Il mercato italiano, in particolare nel settore Ho.Re.Ca., è estremamente articolato. Riscontriamo una forte difficoltà nel far percepire il reale valore del caffè al consumatore, a causa di radicate dinamiche socioculturali. Questo ostacola una giusta valorizzazione del prodotto lungo tutta la filiera. Sebbene il caffè di qualità implichi costi crescenti e competenze specifiche, molti clienti continuano a considerarlo un bene a basso costo. Ne deriva un circolo vizioso che frena l’innovazione, svaluta la qualità e penalizza la redditività delle imprese.


Come vedi il mercato italiano rispetto a quello estero?

In Italia, il mercato tende spesso a valorizzare il caffè come semplice abitudine quotidiana, più che come prodotto da scoprire e comprendere. Questo rende difficile comunicare al cliente finale il reale valore legato alla qualità, all’origine e alla sostenibilità. Tuttavia, anche in Italia cresce una fascia di clientela più consapevole, attenta al gusto e alla filiera. All’estero, invece, è generalmente più semplice dialogare con operatori già orientati alla qualità, con maggiore apertura verso trasparenza, formazione e valore percepito.


Voi come state affrontando questo aumento?

Abbiamo intensificato gli sforzi di comunicazione verso i nostri clienti, puntando sulla trasparenza e sulla valorizzazione della qualità del prodotto. Più che focalizzarci solo sui costi, cerchiamo di spiegare cosa rende un caffè davvero buono: origine, lavorazione, filiera. Non parliamo solo di prezzo, ma raccontiamo storie di origine, impegno e passione, per aiutare i clienti a comprendere il valore reale del prodotto. Anche se incontriamo ancora qualche resistenza, notiamo che chi comprende il valore, è disposto a riconoscerlo e a condividerlo con i propri clienti.


Quali potrebbero essere le soluzioni a queste problematiche?

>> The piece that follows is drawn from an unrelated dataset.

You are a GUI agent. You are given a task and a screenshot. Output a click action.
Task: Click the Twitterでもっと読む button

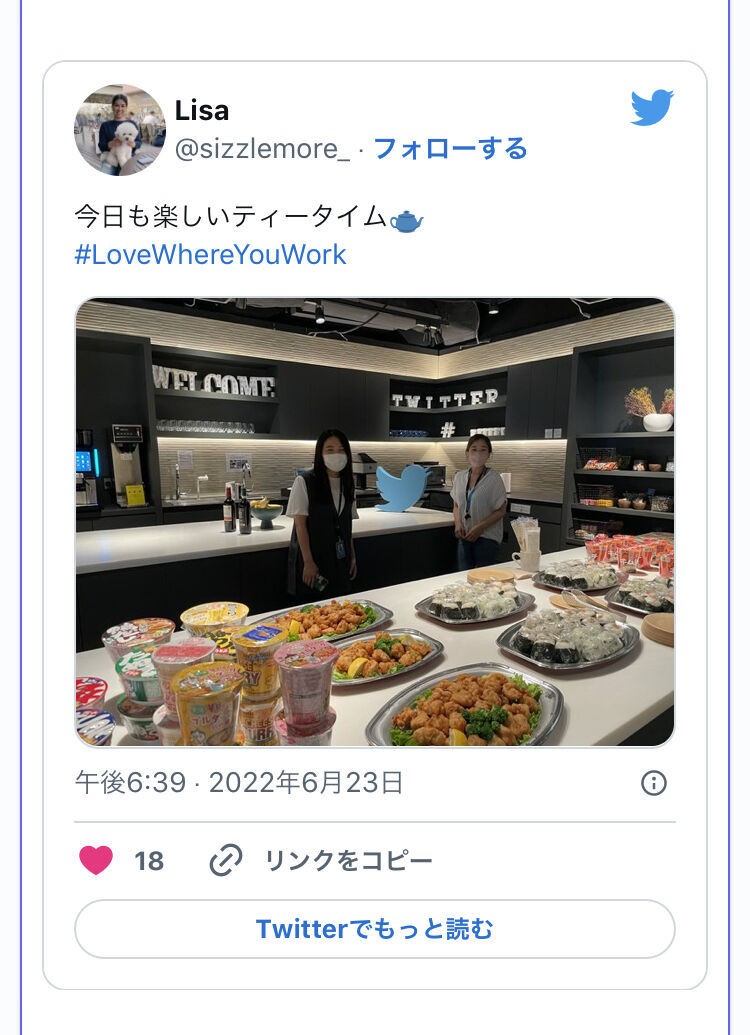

La soluzione principale risiede nella formazione e nella comunicazione efficace. È fondamentale che baristi e consumatori comprendano appieno cosa rende speciale un buon caffè, per creare una cultura autentica del prodotto. La formazione deve essere vista come un investimento strategico che valorizza la qualità e non come un semplice costo, così da trasformare la percezione del caffè e sostenere un mercato più consapevole e competitivo.